I've noticed a big cultural difference between two of my patients. One of them has a godmother who is an emergency department nurse. As a result, the family members are very assertive about what they want. They know how the hospital works and bring deficiencies to our attention. For example, when the patient was not getting pain medication in a timely manner, the legal guardians were adamant about improving her care. This is entirely appropriate, but it is sometimes hard to negotiate with them; their attitude is to demand what they think is owed to them.

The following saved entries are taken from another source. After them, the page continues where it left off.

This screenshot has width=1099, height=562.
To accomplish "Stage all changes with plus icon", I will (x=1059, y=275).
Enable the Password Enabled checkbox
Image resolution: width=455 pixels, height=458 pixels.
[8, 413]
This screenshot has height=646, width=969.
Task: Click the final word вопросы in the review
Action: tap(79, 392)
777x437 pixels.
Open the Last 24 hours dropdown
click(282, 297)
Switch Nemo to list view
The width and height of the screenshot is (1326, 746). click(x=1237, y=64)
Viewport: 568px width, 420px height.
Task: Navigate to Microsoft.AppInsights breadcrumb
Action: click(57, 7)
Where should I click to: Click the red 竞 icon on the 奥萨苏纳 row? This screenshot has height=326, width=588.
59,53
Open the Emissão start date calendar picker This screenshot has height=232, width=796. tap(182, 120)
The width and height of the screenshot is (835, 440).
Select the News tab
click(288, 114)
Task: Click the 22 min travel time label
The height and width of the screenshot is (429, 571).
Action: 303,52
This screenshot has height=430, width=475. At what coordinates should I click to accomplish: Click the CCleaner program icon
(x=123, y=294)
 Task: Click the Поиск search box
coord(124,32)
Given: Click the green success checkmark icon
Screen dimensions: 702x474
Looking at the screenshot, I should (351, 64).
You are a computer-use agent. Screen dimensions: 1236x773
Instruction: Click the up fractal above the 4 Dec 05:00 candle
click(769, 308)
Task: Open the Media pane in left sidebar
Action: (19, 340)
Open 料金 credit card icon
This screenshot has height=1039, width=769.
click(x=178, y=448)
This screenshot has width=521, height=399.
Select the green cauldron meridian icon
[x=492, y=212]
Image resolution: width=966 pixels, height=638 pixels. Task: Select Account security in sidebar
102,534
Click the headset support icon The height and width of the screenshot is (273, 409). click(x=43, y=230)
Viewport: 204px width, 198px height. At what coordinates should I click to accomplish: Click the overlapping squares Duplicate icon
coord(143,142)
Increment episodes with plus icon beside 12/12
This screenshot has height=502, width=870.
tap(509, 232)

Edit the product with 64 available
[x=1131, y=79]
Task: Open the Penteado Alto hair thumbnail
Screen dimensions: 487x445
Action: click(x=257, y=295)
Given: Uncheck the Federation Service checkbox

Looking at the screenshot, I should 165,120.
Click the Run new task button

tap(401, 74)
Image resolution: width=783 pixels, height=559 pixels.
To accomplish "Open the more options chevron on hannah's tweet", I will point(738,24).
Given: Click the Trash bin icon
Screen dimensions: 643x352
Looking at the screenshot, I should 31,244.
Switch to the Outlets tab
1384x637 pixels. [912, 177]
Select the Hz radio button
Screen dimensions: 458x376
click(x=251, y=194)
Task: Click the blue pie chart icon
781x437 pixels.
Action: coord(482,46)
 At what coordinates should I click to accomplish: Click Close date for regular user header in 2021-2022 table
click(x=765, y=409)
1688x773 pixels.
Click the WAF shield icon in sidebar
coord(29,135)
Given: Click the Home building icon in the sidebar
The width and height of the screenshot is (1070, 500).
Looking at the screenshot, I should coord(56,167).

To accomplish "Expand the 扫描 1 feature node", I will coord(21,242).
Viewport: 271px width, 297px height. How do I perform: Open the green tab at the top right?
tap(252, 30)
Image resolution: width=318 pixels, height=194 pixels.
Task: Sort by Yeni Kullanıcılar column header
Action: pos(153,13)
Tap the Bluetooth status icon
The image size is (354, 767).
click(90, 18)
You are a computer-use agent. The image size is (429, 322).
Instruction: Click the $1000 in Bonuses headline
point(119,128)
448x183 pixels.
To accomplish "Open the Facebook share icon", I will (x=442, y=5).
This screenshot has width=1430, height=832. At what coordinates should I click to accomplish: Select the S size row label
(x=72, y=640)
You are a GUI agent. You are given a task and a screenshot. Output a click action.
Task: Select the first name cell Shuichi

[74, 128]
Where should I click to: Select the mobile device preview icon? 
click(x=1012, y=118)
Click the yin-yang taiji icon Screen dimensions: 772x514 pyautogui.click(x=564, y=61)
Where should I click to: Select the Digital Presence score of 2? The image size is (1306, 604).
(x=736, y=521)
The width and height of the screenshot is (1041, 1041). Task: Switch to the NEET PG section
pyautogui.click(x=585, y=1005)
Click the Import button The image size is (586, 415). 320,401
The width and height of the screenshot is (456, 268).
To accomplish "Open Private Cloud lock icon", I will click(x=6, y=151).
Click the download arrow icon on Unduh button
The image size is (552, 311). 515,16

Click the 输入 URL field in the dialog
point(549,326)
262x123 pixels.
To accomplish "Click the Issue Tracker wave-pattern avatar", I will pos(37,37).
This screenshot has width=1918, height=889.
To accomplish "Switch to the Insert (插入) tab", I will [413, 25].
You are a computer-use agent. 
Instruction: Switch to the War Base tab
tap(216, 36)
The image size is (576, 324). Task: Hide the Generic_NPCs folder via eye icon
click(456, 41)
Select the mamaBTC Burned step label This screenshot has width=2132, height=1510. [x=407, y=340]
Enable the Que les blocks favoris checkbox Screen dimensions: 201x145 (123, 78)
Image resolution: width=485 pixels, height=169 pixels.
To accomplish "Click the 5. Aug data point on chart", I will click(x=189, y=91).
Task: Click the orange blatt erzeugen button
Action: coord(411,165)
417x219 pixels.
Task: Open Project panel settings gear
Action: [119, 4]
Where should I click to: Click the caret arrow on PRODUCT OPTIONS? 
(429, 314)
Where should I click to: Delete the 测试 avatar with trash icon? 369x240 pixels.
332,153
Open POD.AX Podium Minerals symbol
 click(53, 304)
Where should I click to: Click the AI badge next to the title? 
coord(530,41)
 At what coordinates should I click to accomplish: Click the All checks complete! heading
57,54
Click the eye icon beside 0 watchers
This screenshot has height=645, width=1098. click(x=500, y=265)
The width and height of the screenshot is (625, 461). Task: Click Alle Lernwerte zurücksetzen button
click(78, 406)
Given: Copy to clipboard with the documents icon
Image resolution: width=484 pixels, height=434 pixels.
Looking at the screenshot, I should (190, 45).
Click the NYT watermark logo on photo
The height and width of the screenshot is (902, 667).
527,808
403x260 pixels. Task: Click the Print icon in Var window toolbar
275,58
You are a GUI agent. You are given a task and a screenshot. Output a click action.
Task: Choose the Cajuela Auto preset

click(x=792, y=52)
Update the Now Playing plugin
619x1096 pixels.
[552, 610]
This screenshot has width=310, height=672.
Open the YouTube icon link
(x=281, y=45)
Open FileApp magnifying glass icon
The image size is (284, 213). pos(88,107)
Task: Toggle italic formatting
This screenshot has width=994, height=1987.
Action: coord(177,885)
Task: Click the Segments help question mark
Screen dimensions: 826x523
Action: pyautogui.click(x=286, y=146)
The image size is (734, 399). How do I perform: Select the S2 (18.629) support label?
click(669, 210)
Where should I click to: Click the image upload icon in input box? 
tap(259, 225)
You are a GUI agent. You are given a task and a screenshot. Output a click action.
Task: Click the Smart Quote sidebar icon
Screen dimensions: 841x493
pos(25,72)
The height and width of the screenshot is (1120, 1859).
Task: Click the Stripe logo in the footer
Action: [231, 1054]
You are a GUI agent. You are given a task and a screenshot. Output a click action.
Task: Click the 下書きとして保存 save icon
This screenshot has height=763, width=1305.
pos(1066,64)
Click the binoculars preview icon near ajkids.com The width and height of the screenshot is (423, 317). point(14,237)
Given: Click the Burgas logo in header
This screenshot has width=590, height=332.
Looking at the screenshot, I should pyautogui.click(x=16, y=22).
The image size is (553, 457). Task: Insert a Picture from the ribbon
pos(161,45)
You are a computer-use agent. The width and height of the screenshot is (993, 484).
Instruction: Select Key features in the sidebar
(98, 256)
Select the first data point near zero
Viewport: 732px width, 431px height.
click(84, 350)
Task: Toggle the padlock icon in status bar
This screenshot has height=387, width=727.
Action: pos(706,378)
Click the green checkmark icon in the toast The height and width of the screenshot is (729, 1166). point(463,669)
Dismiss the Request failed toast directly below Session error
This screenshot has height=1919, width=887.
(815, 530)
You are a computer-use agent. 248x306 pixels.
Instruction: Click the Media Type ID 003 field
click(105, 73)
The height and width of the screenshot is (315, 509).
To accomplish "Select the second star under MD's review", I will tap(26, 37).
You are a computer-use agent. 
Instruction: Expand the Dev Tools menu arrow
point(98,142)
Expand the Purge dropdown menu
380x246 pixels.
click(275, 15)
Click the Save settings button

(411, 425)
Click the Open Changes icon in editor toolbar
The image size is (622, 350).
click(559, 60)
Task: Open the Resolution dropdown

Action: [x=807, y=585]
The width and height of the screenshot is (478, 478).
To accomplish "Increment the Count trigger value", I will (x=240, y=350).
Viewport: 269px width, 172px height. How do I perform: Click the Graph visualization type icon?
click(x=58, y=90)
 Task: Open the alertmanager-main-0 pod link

On the other hand, I'm taking care of a child whose family recently immigrated to the U.S. Culturally, they are very passive when it comes to interactions with doctors. They grew up in a place where patients never argue with a physician and rarely speak up to ask questions or request clarifications. Through my entire interactions with them, they have treated me with quiet respect; they're always thanking me for my time and for my help. But I feel uneasy. They don't speak English, and though we use a translator, I wonder how much comprehension they have. Every time, I let them know that they can take control of their medical decisions, but I worry that their passive nature, while easy for physicians, will ultimately detract from the care they receive.

Friday, April 03, 2009

Inpatient Pediatrics

This week I was on inpatient pediatrics. The patients at Moffitt-Long Hospital are complicated and hardly representative of pediatric inpatients in general. Each team has a service of about 20 patients but most patients are managed by subspecialty consult services. On our service, we have patients ranging from acute stroke in a 5 year old (arterio-venous malformation) to girl who had a repaired double outlet right ventricle on coumadin for artificial heart valves and admitted with an INR of 14 (therapeutic is 2.5-3.5). We have an eight month old admitted for EEG to characterize seizures and a boy with a first diagnosis of type I diabetes and a teenager with disseminated coccidiomycosis. The patient population spans from wealthy families to recent immigrants with very little means. Some have chronic debilitating diseases and are well known to the pediatricians here; others are referred from outside hospitals for complex conditions; and a minority are admitted from the emergency room for common pediatric problems. Like a regular inpatient service, we take call every fourth day and follow a handful of patients through their hospital stay.

Thursday, April 02, 2009

Pediatric Urgent Care

Last week, I was in pediatric urgent care, a drop-in ambulatory care clinic that sees children who require immediate but not emergency level care. It's a fun setting. We don't know what kinds of things will come in, and we can't predict when patients will come. During downtime, attendings lecture, but at any time, we can be interrupted by four patients arriving. Common things being common, the mornings are usually taken up by kids under 4 or children sent home from school because of fever or pink eye. In the afternoon, we saw more elementary school age children. I got to learn the bread and butter of looking into ears for otitis media, prescribing drops for conjunctivitis (although there's no good evidence, schools demand it), and gauging severity of asthma and other respiratory illnesses. I saw a lot of rashes, fevers of unknown source, and accidental trauma. It felt a little like an emergency room, but much more controlled with diseases that medical students could feel comfortable with. Parents were always happy to have me see the child. Now that I'm nearing the end of my third year, I feel a lot more comfortable and confident in my clinical skills. I have one more week of urgent care at the end of this block (they sandwich my inpatient weeks).

Wednesday, April 01, 2009

Happy April Fool's Day

I thought I would finish early and have time to blog. I guess I was wrong.